Anche il programma della conferenza stampa è stato significativo. Piuttosto che i co-CEO di Aleph Alpha, è stato il co-fondatore Samuel Weinbach advert unirsi a Gomez sul palco insieme al chief digital officer di Schwarz Group, Rolf Schumann. All’evento hanno partecipato anche il ministro tedesco del digitale Karsten Wildberger e il suo omologo canadese Evan Solomon.
In mezzo alle crescenti tensioni con gli Stati Uniti, il Canada è stato sempre più desideroso di firmare iniziative bilaterali con una varietà di associate, tra cui la Germania. Con una preoccupazione condivisa per la privateness e la sicurezza, i due paesi hanno recentemente lanciato un accordo un’Alleanza tecnologica sovrana per “rafforzare la capacità sovrana dell’intelligenza artificiale e ridurre le dipendenze tecnologiche strategiche”.

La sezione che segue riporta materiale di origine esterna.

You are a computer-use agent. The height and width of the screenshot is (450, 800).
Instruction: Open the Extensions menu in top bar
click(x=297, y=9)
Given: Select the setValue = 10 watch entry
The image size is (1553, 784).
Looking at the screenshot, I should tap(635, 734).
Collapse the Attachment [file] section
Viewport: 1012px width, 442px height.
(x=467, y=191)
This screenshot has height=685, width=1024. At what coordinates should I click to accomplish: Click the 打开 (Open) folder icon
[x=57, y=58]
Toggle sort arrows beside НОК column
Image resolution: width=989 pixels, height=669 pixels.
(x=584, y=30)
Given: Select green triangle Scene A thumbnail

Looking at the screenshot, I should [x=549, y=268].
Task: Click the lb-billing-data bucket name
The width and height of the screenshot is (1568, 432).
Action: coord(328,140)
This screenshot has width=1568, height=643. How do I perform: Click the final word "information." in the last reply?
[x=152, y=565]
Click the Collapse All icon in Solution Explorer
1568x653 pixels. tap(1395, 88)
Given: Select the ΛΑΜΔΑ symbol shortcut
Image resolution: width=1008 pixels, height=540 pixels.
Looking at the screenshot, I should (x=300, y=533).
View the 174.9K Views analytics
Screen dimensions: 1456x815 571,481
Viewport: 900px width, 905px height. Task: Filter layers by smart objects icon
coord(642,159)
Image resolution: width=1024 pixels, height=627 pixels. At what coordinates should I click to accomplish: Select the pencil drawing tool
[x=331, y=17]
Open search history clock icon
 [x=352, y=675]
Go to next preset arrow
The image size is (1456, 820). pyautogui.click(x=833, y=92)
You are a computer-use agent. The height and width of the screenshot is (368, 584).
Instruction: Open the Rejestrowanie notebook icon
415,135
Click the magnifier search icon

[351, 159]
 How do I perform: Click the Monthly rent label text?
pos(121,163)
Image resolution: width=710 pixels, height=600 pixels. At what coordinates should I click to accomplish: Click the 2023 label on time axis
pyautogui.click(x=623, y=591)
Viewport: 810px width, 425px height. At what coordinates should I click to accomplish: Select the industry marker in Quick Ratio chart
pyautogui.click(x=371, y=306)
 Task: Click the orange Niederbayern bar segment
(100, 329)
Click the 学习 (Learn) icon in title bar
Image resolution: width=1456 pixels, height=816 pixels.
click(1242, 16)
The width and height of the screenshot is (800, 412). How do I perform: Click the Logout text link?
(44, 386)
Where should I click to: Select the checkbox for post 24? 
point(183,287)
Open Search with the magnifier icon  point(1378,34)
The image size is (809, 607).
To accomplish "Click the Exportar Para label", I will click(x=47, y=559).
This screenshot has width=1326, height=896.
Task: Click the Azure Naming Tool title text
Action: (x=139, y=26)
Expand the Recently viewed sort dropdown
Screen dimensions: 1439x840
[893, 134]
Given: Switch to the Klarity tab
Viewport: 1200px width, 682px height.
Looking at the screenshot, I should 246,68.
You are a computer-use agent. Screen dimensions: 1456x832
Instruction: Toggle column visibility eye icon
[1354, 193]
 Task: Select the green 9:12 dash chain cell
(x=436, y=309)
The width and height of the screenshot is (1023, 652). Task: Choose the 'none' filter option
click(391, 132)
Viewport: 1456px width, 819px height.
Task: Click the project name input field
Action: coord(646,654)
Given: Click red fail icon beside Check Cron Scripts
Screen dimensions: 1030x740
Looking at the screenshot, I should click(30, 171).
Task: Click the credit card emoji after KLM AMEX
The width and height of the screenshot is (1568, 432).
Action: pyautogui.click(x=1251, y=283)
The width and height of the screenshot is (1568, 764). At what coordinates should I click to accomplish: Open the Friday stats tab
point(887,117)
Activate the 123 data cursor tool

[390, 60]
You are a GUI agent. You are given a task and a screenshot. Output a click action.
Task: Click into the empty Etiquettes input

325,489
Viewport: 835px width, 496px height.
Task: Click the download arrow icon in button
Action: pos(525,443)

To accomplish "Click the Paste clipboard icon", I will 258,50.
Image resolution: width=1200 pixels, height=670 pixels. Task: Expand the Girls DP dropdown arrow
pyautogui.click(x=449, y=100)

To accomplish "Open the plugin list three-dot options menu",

Resta la questione se le organizzazioni europee considereranno un’iniziativa che coinvolge il Canada come sufficientemente sovrana, o se avranno fiducia che l’alleanza rimarrà transatlantica nel lungo termine. Secondo Gomez, “Cohere diventerà un’azienda canadese-tedesca”. Ma la proprietà potrebbe presto diventare meno chiara se una IPO è ancora in programma.